What the exercise asks
Copy the lines below verbatim, starting with the line containing "The image size is (1257, 952)." and ending with the line containing "Action: tap(985, 64)", both included.

============================================================

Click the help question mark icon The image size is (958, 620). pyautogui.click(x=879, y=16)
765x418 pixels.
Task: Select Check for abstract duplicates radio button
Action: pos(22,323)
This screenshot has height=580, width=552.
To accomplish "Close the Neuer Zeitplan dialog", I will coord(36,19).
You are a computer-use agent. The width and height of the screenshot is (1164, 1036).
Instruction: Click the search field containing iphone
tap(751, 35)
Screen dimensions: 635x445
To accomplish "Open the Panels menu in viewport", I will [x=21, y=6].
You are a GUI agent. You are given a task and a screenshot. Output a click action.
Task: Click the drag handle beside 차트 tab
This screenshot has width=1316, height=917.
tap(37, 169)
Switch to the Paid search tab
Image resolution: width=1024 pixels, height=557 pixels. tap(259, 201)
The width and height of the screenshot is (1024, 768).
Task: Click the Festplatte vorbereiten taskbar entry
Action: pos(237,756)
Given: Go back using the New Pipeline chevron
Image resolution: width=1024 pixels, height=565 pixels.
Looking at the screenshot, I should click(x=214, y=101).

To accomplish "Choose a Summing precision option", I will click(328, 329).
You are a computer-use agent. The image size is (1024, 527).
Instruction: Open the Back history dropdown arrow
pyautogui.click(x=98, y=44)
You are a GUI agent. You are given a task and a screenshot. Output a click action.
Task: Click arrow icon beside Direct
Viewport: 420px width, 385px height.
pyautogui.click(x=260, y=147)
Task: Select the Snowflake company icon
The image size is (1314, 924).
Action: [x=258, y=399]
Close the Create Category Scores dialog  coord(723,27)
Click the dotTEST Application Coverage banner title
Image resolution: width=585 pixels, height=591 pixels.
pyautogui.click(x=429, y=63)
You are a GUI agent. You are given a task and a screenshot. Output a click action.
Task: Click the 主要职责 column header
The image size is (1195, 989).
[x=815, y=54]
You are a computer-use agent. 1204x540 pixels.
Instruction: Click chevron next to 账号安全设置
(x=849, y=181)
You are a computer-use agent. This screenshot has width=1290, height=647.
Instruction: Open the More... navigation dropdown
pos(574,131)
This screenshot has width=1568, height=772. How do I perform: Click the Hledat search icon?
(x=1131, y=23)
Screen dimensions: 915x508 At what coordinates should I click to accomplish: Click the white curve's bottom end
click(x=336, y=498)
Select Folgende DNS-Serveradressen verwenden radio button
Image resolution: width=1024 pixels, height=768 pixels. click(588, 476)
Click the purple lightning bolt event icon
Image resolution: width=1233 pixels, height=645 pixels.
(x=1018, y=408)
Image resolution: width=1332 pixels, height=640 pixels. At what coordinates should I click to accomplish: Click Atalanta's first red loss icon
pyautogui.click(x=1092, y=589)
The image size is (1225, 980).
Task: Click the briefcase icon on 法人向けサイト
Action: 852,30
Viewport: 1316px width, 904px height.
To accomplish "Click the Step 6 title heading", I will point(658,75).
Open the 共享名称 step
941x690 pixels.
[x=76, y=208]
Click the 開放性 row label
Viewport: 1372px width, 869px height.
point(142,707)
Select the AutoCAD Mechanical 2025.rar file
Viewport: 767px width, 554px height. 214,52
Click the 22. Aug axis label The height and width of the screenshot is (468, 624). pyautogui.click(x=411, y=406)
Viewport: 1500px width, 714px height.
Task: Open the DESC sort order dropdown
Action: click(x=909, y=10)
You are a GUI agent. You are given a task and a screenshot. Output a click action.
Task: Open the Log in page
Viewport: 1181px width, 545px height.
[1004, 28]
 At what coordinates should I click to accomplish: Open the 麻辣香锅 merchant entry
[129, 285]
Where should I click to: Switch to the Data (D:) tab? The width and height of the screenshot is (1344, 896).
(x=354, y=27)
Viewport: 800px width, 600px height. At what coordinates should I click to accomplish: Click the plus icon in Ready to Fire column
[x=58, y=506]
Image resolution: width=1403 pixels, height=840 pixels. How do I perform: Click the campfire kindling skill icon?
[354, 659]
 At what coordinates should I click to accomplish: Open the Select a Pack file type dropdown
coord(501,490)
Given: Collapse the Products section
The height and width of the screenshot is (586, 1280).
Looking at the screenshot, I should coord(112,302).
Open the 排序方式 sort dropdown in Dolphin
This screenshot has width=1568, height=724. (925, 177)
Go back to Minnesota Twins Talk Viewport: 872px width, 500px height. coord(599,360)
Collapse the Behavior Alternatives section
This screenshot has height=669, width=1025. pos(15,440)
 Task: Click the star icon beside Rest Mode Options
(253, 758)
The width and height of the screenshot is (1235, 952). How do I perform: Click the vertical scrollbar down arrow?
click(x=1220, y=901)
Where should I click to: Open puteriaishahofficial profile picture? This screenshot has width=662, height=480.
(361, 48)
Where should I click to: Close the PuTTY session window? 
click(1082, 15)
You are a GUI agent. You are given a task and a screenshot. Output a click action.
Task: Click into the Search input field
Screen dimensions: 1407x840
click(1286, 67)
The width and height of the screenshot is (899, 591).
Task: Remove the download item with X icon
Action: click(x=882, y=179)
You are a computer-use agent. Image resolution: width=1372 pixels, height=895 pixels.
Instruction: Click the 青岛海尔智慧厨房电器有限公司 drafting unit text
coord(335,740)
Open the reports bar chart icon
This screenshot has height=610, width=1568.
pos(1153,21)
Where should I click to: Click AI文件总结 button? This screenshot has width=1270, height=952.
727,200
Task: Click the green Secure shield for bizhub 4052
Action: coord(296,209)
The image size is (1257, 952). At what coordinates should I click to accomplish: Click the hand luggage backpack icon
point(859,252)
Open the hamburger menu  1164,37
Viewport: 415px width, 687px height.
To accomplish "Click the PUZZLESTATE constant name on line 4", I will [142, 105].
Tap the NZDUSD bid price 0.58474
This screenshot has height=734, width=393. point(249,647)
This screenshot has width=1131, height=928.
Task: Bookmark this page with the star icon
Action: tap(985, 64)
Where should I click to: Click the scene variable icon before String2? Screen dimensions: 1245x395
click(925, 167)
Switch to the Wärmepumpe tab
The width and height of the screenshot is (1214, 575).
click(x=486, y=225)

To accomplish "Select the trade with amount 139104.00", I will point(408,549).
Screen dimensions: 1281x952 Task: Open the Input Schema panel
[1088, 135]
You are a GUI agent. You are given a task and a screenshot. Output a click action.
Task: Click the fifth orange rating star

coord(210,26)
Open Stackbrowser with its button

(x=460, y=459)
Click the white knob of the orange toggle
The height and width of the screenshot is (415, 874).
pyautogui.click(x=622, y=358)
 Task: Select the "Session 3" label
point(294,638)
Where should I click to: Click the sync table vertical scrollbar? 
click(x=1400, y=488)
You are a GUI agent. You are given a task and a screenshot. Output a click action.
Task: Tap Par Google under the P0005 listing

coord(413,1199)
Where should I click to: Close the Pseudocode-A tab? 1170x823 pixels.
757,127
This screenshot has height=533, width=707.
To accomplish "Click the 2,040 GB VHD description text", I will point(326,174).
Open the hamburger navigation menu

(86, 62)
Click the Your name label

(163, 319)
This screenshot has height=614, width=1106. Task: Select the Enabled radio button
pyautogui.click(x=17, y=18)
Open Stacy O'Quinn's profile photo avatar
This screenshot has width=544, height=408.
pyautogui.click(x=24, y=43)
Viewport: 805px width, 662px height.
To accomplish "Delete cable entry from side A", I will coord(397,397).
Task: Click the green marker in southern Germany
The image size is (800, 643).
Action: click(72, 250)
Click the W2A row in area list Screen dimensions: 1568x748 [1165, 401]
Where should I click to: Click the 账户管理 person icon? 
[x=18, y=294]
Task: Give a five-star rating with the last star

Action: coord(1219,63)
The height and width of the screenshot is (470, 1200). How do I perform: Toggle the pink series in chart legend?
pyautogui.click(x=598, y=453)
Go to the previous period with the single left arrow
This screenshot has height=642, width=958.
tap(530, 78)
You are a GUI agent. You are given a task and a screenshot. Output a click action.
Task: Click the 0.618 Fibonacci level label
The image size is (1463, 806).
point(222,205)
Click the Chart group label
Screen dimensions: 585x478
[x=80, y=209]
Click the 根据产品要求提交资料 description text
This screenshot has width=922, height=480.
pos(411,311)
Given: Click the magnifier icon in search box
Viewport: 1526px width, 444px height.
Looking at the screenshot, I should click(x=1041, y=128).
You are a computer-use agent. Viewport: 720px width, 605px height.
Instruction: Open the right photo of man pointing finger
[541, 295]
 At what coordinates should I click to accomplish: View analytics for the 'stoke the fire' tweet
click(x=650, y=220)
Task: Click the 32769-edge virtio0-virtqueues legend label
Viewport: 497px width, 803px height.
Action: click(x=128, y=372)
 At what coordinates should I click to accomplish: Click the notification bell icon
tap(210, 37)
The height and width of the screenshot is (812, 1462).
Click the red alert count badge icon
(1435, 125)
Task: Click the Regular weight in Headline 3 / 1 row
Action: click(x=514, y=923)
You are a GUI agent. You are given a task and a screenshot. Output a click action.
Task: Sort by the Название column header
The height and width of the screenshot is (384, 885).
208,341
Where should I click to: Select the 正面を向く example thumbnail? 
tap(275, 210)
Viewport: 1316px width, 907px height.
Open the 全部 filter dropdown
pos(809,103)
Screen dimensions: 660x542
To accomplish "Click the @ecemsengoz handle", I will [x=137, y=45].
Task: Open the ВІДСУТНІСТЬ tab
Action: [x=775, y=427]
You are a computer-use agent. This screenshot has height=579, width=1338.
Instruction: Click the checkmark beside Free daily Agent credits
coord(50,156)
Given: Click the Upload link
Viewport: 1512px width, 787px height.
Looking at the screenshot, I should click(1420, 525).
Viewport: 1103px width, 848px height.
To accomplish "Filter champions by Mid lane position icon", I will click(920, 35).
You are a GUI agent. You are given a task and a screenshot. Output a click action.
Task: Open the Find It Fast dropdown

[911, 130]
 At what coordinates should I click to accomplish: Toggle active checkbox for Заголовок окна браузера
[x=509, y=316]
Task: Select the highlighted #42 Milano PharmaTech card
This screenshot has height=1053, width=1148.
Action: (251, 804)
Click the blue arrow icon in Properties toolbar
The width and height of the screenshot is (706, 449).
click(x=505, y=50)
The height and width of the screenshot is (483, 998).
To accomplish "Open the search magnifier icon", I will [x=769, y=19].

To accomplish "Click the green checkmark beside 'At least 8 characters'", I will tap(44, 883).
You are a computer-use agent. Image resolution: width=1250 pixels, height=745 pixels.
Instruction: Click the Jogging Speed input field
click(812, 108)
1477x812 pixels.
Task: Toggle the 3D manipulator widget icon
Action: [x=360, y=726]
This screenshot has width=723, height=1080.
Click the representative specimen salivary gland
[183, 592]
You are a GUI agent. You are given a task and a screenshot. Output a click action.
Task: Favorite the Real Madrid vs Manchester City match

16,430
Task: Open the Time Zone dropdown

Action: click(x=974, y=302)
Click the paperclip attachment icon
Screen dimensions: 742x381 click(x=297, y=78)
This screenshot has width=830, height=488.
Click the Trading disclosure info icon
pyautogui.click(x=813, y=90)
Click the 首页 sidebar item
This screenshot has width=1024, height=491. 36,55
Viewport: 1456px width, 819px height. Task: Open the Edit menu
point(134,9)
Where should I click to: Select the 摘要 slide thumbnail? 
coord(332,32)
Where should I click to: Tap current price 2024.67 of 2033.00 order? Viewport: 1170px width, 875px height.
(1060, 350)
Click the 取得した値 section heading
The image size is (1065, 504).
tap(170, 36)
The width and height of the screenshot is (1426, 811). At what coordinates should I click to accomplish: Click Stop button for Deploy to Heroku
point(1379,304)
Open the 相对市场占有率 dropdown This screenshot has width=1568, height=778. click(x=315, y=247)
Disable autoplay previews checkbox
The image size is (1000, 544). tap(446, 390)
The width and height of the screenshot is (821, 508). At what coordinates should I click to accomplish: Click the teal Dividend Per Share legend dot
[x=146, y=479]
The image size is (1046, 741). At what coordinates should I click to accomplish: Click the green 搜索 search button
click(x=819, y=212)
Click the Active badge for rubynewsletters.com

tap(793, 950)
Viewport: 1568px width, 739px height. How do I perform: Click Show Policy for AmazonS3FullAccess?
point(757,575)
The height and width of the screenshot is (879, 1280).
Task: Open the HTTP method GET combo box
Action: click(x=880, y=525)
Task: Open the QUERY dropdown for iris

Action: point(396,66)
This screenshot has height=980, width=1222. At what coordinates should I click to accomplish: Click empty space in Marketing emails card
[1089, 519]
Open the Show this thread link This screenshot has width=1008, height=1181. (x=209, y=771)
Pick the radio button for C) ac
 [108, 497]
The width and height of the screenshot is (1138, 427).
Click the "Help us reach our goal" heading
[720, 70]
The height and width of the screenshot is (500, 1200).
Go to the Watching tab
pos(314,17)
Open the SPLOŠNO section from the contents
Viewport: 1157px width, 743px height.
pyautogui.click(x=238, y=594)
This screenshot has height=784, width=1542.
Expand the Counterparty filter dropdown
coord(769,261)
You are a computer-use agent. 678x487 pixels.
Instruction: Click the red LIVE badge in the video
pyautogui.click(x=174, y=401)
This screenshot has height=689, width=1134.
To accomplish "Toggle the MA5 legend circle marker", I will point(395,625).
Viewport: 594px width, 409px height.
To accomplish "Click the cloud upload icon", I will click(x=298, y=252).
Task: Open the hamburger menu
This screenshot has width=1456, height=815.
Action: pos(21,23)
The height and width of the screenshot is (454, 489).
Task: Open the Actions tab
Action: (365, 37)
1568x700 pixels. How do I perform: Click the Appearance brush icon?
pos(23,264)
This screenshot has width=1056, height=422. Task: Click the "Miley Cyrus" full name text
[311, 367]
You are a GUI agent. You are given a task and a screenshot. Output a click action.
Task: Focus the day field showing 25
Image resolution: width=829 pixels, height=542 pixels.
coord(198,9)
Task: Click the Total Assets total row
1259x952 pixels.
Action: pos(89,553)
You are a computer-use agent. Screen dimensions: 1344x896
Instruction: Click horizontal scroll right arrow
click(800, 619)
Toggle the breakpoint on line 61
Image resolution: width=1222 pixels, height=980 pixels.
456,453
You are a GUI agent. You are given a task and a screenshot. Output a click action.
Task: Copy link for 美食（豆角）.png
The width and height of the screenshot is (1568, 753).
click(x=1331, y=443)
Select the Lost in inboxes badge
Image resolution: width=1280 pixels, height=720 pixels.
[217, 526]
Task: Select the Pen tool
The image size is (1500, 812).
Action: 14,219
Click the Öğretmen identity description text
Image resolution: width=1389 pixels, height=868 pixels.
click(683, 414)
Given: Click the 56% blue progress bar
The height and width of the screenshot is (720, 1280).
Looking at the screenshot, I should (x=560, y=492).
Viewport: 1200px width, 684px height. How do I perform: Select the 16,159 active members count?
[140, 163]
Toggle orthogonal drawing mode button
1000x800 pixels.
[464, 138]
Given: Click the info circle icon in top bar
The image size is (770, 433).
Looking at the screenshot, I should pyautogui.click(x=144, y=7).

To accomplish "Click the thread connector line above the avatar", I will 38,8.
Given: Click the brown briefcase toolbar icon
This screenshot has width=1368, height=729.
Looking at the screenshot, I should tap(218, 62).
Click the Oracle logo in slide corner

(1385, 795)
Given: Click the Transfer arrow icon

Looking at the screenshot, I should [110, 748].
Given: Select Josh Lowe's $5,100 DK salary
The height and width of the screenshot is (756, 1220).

============================================================

Result
The image size is (1257, 952). At what coordinates should I click to accomplish: Click the hand luggage backpack icon
point(859,252)
Open the hamburger menu  1164,37
Viewport: 415px width, 687px height.
To accomplish "Click the PUZZLESTATE constant name on line 4", I will [142, 105].
Tap the NZDUSD bid price 0.58474
This screenshot has height=734, width=393. point(249,647)
This screenshot has width=1131, height=928.
Task: Bookmark this page with the star icon
Action: tap(985, 64)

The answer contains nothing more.